== Segment start ==

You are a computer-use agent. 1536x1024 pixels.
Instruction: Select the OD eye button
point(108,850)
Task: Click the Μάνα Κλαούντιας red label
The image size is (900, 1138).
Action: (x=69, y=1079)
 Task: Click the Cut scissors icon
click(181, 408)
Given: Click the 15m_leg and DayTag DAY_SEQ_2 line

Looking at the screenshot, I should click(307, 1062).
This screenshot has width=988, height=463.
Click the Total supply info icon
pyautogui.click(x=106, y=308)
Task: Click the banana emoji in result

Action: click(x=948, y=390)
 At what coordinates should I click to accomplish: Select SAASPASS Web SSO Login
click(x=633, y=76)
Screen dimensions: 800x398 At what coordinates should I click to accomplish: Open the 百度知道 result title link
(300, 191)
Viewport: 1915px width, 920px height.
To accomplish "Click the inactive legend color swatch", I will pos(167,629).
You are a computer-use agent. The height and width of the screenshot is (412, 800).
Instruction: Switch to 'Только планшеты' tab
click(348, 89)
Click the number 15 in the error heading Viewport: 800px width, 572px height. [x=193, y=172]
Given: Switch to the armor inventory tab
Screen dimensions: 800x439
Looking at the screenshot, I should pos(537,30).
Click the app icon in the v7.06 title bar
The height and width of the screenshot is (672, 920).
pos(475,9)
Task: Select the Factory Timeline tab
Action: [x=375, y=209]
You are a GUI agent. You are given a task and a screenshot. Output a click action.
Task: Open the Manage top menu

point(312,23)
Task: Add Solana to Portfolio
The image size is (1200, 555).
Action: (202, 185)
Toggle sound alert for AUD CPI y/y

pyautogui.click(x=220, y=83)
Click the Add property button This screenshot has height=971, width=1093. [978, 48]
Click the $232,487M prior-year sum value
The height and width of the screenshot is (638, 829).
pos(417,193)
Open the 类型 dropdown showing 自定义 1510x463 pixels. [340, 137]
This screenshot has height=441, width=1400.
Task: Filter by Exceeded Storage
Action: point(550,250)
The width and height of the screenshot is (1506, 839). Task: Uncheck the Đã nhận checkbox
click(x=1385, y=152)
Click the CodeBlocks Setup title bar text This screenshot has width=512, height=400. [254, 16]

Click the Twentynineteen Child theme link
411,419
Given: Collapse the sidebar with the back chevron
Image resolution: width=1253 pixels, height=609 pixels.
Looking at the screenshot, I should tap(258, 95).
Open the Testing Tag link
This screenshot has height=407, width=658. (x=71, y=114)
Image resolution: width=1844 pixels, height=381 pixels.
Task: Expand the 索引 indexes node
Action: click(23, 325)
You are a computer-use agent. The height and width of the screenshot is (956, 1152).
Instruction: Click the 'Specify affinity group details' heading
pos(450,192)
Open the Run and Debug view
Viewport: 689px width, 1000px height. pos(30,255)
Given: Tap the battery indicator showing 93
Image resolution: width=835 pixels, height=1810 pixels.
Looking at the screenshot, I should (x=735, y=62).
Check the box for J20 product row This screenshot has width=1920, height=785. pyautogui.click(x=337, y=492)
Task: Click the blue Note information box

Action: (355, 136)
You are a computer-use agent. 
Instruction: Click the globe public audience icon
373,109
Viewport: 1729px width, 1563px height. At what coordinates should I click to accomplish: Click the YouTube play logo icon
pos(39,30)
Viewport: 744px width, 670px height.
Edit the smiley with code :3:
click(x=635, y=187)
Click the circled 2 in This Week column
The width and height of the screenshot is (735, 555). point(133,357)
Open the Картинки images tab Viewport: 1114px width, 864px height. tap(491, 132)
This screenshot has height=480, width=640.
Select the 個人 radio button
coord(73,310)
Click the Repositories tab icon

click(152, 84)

== Segment end ==

* Task requirements: How many of the lines above contain the word "computer"? Only the number should be given.

* Solution: 4